ГЛАВА СЕДЬМАЯ

Наша Светка родилась, когда выпал мне сдвоенный рейс в Северном море. Так получилось: капитан сменной команды, направлявшейся к нам на плавбазе «Тунгус», неожиданно заболел. На попутном судне его отправили обратно, а я остался в море еще на сотню с лишним суток…

Впервые мне довелось увидеть дочку, когда исполнилось ей полгода. Это был улыбчивый розовый человечек, сидящий в кроватке с погремушкой в руке. Светка смешно болтала свободной ручонкой, улыбалась и лепетала на непонятном птичьем языке.

— Узнала, видишь, — сказала довольная Галка. — Кровь свою почуяла, верно…

Я подошел к дочери. Странные чувства переполняли меня, горло перехватило, я протянул руки к Светке и прокашлялся.

— Не кашляй на нее, — сказала Галка. — Доченька, это папа…

Дочка, потянулась ко мне, и я взял ее на руки, теплый кусочек плоти от плоти моей…

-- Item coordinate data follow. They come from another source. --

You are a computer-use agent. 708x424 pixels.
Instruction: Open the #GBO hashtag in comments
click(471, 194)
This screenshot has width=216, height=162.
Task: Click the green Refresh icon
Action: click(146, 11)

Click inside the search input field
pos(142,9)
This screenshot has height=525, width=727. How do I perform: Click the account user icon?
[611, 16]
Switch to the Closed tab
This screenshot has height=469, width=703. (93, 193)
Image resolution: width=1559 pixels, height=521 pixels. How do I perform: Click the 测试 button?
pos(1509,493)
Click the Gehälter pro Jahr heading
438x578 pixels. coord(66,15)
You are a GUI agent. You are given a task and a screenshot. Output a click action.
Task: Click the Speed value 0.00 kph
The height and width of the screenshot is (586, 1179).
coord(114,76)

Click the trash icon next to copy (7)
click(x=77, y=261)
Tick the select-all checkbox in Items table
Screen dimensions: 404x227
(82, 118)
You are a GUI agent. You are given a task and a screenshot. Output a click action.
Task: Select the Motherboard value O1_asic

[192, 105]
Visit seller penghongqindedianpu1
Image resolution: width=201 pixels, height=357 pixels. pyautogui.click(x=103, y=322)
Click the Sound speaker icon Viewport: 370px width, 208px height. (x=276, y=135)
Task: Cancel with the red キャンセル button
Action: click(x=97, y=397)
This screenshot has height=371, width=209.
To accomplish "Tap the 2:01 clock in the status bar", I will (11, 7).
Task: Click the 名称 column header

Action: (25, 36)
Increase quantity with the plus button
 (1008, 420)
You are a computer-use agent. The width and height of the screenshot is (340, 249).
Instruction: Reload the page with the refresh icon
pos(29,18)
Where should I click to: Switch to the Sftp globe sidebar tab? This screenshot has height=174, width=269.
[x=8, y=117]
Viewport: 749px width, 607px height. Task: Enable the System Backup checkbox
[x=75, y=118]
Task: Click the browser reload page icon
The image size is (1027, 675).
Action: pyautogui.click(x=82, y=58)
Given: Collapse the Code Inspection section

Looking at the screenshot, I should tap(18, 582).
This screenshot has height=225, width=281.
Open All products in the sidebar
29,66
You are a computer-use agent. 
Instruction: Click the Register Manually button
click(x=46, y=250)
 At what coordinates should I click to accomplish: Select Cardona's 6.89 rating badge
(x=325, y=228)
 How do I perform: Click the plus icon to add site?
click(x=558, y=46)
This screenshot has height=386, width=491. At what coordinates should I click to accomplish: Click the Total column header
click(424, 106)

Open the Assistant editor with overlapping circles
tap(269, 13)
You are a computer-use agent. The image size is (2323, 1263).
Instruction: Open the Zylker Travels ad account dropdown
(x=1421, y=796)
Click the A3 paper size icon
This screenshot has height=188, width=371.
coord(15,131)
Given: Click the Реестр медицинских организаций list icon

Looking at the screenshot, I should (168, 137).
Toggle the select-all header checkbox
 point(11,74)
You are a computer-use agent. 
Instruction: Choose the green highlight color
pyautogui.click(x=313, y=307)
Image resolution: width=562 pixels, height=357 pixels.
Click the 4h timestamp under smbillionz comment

В тот рад я провел дома месяца полтора. Каждый день мы гуляли со Светкой в сквере, дома я рассказывал ей морские байки и пел курсантские песни.

Галка пошла на работу, она переменилась, стала добрее, но и строже одновременно. Все свободное время возилась со Светкой, я предлагал жене оставить работу, но она слушать об этом не хотела, добилась дочке места в яслях и после моего ухода в море должна была носить Светку туда.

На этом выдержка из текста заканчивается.